A genuinely closer political union (the supposed aim of the European Union, but which Europeans have repeatedly said they do not want) might impose redistributive loans on Germany for Keynesian purposes—other countries in the EU outvoting Berlin.

It’s not easy to imagine the Germans accepting this. There could hardly be a better way to revive German nationalism, one of the eventualities that is the target of the proposed bazooka to destroy.

The situation would be even more dangerous because Germany

has achieved its pre-eminent economic position, in part, by not allowing a commensurate increase in the standard of living of its people, who may not be pleased to play the role assigned them by the EU. Polls already suggest that this is so.

Brooklyn Mephisto

Dalrymple notes that Jeffrey Epstein’s taste for orgies was

only partially sexual in origin. A man in his situation could have paid for any amount of sex, of any kind, in private. What he really enjoyed was corrupting others—and not just others, but prominent and powerful others. He enjoyed playing Mephistopheles, apart from any sexual gratification he may have had on the way.

Dalrymple explains that Epstein

was born into a modest family and pursued no glorious academic career. He was of high intelligence and very ambitious. One might have thought that his achievement of riches (by whatever means accumulated) would have assuaged feelings of inferiority that he felt vis-à-vis those who had succeeded via family connection or the conventional academic route. But great success from humble beginnings does not always, or perhaps even generally, extinguish the flames of resentment, but rather fans them.

It is a relief and joy

to prove that the great ones whose ranks the parvenu has joined are no better than he, that underneath their polished exterior and their inherited or academic distinction is still a person of crude and basic appetites. To implicate them in his depravity gives him a certain power over them: the power of equal standing. Never again will they be able to consider themselves his superior. His apparent generosity towards them is the establishment of the relationship of a blackmailer to his victim.

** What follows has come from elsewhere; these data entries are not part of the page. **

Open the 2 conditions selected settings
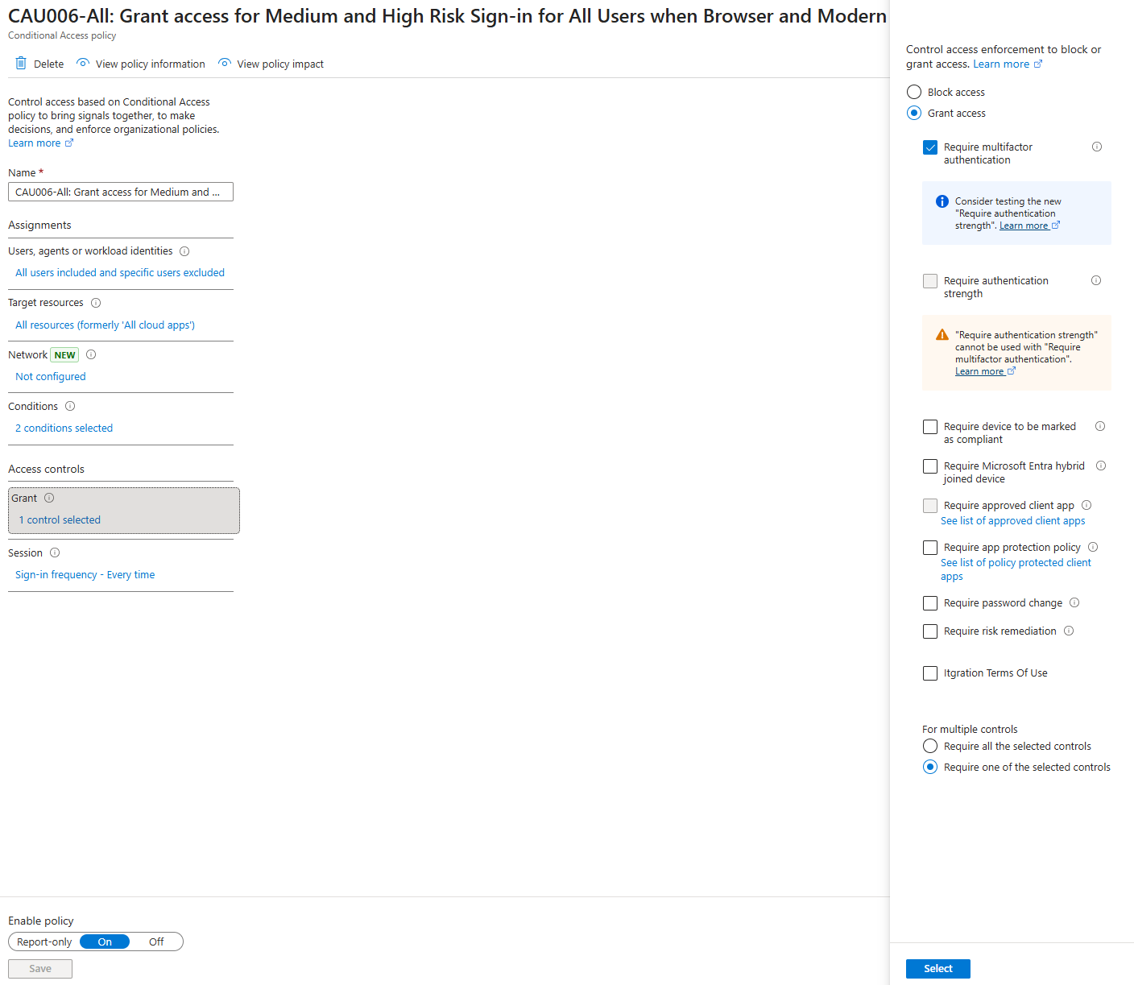The image size is (1134, 985). pos(64,428)
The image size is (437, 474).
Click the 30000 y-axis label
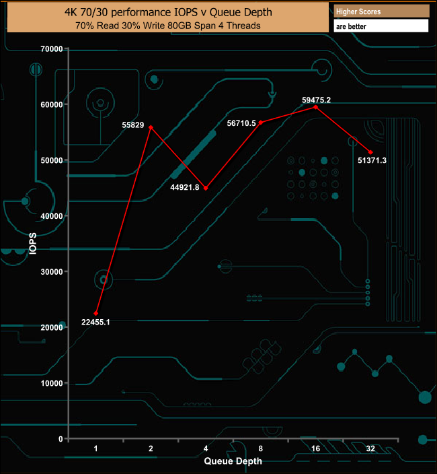[52, 272]
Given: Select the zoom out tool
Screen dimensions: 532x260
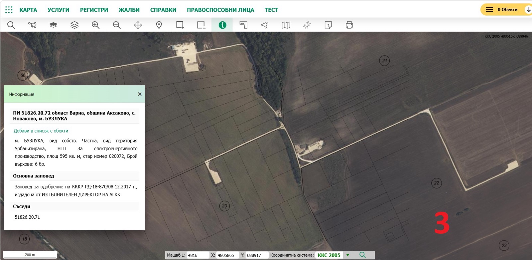Looking at the screenshot, I should 117,25.
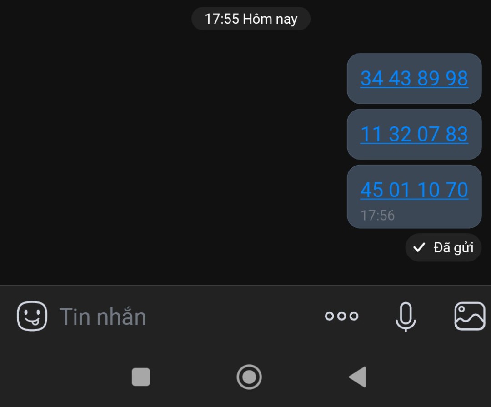Open the three-circle more options menu
The height and width of the screenshot is (407, 491).
tap(341, 316)
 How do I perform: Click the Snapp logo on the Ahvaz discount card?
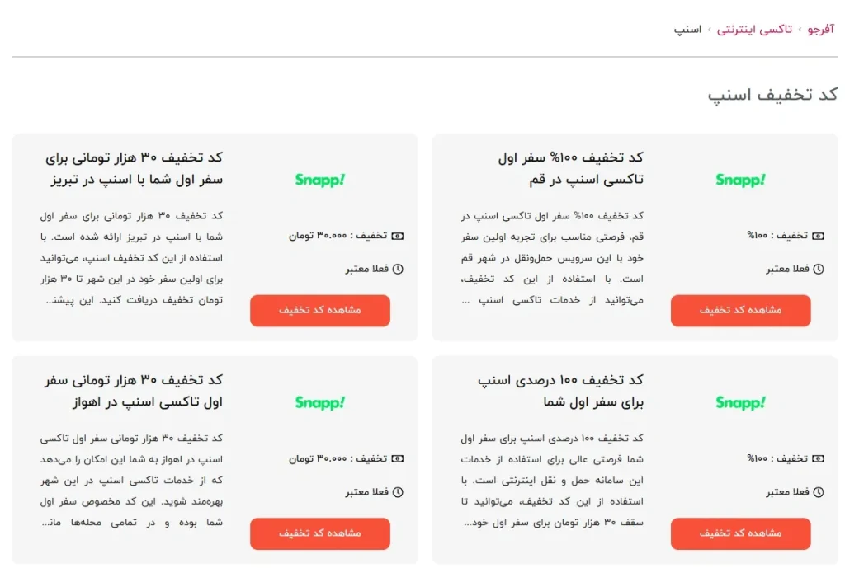click(319, 403)
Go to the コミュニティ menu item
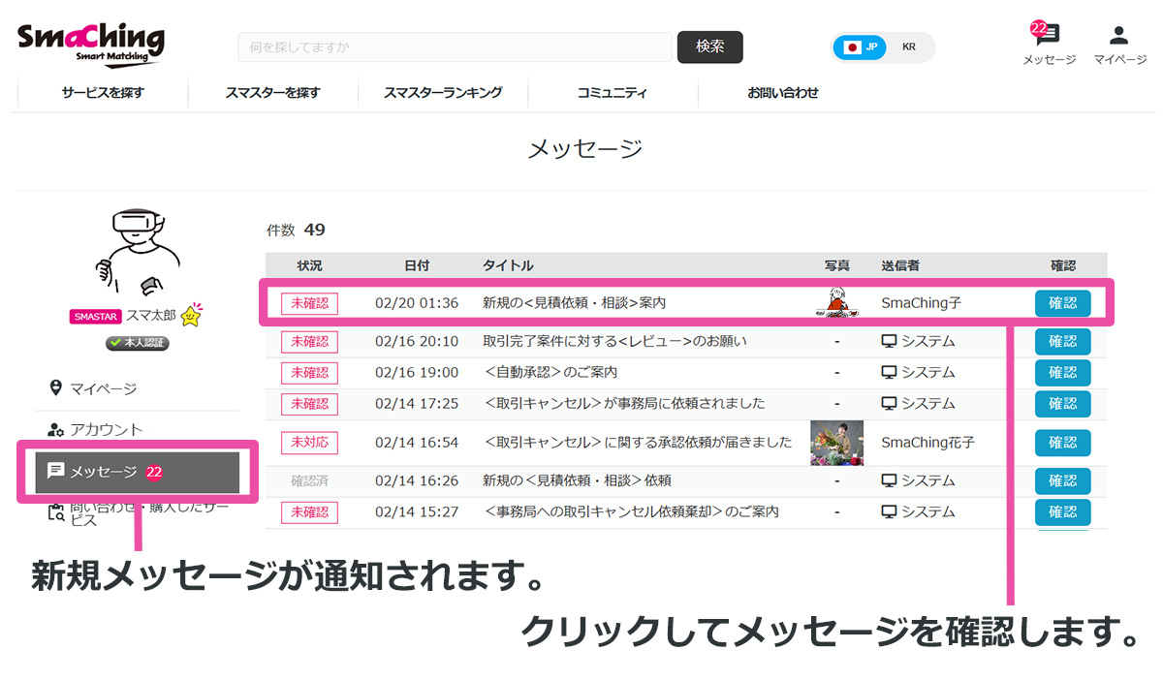 tap(613, 93)
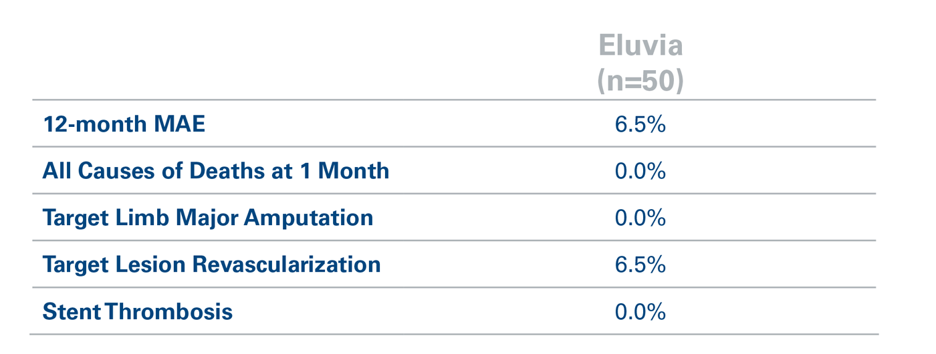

Dalrymple argues that Epstein’s wish to bring people down to his level, the better to have some hold over them and feel at least their equal, was

an extreme manifestation of a commonplace egalitarian impulse to bring everyone down to one’s own level, if not lower. The pleasure we take in a debunking biography, irrespective of the greatness of the subject’s achievements, is a relatively harmless satisfaction of this impulse, though debunking can become an addiction to the point that we cease to admire any achievement. There is much greater pleasure in pulling people down than in raising them up, besides being something much easier to do. This is why egalitarians hate the privileged much more than they love the unprivileged.

That Epstein seemed to have been able with such ease to befriend and probably corrupt so many of an élite

will have the effect of casting further suspicion on the very notion of an élite. But ye have the élite always with you. There is an élite among anti-élitists.